In the case of the West Palm Beach police department, police let the dogs chase and capture suspects in "serious misdemeanors," as opposed to using them strictly to catch more dangerous criminals. One victim's testicles were gouged by a police dog, according to testimony.

A jury found in favor of three males who said they were attacked by the dogs, but Judge Ryskamp reversed the jury's verdict. He indicated at one point that the plaintiffs would not have gotten hurt had they not fled.

"I have every reason to believe that if they are ready to surrender, that the dogs would not have been released on them," Ryskamp is quoted as saying in court transcripts.

The 11th Circuit _ the court where Ryskamp may be headed _ overturned part of the judge's decision and ruled against the city of West Palm Beach.

West Palm Beach lawyer James K. Green, who represented the men attacked by the police dogs, said he opposes the nomination. "Based on my experience in that one case, I have serious reservations about his sensitivity, as a judge, to civil rights cases," Green said Monday.
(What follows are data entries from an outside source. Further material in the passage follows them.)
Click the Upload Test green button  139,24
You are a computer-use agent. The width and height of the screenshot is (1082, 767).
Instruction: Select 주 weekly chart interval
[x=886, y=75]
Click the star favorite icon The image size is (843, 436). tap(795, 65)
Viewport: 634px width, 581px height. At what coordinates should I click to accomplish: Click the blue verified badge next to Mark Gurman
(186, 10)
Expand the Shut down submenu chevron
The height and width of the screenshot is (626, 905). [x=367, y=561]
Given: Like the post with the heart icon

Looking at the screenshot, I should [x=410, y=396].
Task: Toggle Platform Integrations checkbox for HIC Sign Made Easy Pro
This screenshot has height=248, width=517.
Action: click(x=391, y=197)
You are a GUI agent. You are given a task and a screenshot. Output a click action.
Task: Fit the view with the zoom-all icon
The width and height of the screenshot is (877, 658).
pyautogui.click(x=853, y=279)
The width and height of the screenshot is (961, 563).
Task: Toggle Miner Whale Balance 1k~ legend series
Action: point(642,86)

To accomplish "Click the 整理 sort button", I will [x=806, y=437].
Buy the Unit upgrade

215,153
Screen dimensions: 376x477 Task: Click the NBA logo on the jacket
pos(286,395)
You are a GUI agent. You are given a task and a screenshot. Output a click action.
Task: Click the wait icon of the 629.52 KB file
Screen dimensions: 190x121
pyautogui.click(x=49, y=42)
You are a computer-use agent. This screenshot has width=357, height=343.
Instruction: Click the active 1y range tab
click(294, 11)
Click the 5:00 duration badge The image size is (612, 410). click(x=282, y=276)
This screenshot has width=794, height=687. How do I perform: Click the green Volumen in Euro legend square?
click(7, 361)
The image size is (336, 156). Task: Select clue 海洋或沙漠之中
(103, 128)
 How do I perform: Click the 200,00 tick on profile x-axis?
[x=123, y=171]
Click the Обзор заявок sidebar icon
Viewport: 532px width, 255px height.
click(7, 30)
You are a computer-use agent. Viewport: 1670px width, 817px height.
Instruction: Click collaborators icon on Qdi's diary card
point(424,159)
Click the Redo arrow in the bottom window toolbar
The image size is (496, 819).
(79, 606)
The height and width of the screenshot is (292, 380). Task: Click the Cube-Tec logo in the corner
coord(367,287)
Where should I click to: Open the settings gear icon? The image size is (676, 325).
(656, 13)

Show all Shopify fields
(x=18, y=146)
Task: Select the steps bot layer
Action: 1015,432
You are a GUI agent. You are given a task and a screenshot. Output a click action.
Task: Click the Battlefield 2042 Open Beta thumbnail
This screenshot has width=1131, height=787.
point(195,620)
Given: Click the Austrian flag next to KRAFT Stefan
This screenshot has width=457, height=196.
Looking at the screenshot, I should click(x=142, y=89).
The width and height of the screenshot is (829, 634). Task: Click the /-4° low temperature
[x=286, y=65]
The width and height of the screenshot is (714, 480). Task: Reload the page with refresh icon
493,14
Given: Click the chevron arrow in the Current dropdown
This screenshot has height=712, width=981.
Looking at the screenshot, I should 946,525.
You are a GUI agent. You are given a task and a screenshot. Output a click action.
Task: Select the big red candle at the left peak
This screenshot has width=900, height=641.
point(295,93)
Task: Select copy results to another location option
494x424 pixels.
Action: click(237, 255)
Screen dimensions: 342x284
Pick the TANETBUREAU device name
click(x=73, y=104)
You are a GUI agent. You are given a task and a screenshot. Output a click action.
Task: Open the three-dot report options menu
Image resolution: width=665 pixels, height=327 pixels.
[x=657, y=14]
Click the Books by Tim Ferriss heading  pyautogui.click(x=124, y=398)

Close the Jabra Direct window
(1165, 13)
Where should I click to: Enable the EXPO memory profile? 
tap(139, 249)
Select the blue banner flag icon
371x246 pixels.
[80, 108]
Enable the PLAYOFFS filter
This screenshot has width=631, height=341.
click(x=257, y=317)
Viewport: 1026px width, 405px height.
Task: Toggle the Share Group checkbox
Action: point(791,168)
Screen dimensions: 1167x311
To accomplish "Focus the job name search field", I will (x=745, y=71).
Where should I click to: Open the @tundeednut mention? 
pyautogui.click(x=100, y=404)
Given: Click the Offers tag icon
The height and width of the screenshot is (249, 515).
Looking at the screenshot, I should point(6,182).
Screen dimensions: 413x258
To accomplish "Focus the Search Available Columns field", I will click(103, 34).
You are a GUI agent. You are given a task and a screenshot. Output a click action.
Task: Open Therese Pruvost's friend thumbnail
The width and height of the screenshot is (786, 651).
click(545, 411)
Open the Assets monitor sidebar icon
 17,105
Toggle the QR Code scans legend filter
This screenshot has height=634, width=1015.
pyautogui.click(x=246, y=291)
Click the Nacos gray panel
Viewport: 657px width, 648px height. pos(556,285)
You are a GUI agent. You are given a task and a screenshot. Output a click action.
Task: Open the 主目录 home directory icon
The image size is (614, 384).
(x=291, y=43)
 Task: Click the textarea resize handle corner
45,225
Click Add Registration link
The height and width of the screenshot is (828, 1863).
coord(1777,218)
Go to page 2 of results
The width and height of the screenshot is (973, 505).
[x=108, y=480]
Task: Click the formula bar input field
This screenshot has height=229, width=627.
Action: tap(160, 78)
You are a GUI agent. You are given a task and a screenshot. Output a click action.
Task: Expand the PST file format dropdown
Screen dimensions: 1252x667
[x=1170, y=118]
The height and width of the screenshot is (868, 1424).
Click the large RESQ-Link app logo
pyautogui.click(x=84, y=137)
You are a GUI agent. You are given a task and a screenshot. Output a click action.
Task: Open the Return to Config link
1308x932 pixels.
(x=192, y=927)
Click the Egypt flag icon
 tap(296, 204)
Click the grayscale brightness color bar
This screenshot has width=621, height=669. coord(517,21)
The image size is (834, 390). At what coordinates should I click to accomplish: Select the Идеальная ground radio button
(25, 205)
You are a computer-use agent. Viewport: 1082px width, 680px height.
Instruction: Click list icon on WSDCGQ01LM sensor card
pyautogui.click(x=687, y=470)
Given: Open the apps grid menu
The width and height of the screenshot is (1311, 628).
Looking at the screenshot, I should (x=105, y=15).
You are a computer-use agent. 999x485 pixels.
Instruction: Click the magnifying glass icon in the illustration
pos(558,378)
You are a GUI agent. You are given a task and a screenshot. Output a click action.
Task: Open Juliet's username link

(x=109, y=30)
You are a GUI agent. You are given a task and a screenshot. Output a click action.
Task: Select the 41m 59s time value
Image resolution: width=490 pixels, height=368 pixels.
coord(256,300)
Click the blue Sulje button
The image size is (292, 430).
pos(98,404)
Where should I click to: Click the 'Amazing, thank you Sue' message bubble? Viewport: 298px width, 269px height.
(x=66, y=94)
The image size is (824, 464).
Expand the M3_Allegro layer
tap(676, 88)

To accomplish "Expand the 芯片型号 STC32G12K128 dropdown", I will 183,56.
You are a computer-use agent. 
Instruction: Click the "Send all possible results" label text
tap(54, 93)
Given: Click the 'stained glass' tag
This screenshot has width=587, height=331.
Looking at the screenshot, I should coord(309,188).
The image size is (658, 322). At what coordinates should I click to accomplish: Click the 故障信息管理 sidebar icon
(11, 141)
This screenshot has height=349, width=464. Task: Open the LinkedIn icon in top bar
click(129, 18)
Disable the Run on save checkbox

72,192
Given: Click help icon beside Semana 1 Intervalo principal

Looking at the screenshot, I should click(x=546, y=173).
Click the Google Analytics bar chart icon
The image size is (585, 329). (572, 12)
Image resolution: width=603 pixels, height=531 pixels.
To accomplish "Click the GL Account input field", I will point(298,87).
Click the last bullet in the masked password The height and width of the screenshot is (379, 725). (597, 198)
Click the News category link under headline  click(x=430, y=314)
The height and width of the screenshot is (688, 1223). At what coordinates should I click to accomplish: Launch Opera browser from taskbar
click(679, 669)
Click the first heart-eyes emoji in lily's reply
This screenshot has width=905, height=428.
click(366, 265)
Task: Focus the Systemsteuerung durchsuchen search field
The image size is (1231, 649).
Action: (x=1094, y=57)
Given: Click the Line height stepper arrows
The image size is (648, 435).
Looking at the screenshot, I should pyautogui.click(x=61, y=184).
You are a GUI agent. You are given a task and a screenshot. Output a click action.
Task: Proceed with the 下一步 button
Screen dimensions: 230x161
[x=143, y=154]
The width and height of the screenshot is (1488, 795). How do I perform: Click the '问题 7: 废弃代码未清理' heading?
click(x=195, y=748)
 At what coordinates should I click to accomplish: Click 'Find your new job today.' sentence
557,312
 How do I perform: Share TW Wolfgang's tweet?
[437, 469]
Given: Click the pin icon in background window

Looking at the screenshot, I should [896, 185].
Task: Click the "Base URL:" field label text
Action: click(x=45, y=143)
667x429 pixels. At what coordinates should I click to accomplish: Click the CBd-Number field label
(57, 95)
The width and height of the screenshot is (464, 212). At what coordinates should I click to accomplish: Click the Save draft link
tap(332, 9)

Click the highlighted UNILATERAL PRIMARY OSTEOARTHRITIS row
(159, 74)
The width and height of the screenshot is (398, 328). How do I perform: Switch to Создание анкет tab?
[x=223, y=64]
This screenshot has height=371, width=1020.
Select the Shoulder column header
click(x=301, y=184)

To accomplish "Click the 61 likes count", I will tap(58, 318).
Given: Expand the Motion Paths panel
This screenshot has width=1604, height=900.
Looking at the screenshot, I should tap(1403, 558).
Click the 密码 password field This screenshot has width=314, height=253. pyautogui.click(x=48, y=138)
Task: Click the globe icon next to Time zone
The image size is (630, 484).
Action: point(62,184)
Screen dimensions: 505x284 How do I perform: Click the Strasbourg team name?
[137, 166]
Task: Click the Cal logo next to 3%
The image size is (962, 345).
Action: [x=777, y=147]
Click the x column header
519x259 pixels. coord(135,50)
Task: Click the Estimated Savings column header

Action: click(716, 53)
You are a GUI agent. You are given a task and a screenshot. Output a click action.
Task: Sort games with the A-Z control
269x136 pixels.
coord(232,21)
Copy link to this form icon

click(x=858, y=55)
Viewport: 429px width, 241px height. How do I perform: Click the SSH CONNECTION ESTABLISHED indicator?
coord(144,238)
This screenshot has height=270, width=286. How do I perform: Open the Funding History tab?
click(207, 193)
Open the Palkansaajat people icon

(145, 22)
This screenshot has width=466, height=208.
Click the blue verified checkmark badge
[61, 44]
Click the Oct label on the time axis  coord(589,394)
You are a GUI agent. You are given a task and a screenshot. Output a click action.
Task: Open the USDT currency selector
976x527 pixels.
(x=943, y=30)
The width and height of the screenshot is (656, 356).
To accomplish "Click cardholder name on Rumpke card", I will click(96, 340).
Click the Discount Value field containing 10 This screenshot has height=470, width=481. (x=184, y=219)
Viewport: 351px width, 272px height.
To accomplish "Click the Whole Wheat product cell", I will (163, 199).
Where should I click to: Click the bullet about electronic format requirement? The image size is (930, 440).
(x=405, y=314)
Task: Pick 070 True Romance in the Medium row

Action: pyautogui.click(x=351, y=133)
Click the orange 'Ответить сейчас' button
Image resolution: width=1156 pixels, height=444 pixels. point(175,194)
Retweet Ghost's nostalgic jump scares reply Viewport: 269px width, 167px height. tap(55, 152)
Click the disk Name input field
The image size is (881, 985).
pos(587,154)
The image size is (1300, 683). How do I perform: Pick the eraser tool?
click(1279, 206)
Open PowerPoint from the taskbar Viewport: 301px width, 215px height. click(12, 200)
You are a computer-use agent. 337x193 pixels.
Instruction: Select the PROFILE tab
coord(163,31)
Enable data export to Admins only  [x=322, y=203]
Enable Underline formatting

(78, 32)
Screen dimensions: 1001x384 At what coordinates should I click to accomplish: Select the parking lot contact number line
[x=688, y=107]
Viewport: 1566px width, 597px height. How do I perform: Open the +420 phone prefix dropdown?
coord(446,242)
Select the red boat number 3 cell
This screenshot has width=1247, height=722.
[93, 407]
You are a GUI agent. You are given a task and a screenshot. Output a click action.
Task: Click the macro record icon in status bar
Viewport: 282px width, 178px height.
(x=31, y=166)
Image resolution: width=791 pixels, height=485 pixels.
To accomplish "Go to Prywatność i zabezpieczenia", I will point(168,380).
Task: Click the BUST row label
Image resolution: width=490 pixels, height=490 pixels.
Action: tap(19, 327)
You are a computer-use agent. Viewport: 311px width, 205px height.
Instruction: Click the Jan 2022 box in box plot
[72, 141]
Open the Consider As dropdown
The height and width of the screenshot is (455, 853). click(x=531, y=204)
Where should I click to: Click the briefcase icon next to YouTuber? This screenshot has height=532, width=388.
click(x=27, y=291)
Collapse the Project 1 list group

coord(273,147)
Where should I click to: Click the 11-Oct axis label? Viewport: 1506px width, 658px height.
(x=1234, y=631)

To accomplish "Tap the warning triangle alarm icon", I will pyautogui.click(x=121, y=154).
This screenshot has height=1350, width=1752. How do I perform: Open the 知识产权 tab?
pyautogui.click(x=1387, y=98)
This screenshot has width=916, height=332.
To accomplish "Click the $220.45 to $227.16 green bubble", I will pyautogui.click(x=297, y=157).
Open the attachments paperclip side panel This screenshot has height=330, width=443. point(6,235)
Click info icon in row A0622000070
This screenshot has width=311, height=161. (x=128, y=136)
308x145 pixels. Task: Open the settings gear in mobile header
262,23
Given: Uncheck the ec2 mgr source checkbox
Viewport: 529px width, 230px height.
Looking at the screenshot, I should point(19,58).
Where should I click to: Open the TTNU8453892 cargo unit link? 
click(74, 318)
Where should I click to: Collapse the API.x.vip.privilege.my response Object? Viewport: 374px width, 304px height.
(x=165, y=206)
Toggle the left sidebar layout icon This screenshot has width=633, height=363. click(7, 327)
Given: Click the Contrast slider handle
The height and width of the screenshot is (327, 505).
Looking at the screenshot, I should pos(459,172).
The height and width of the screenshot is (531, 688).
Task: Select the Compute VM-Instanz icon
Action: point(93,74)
Green is also the legal director of the Florida branch of the American Civil Liberties Union, but he said the group does not take positions on nominees.

One area cited by both Green and Aron is the process by which Ryskamp has reached the stage where he may be nominated. They noted that he was not among the three candidates recommended to Bush and the Justice Department by an advisory commission to Sen. Connie Mack, R-Fla.

However, even before the commission forwarded its three names last year, Ryskamp had contacted the Justice Department to express his interest in the position, according to Thomas Schultz, the chairman of the senator's commission.

Since then, administration officials rejected Mack's recommendations and instead have signaled that they favor Ryskamp. The FBI has been conducting a background check of the judge, a step that is customarily one of the final moves before someone is nominated.

The 57-year-old Ryskamp was appointed to the federal bench in 1986 by then-President Reagan. Before that, he was in private practice in Miami. In 1981, he served as a lay leader of the Presbyterian Church in America, a body that strongly opposes abortion.

As a federal judge, he presided over two well-publicized police trials known as the River Cops corruption case. In a separate 1987 case, Ryskamp ruled against a coalition of Miami's black and Hispanic leaders who had claimed that the area's method of electing county commissioners was discriminatory.

Former law partners have described Ryskamp as religious and conservative.

"He has a total sense of fairness, patience and temperament. He has the perfect blend," lawyer David Goodwin told the Miami Herald earlier this month.

If Bush ends up nominating Ryskamp, he will face confirmation in the Senate, where Democrats are pressing to make civil rights a major issue this year. The lawmakers also have questioned some Bush nominees closely about their abortion views.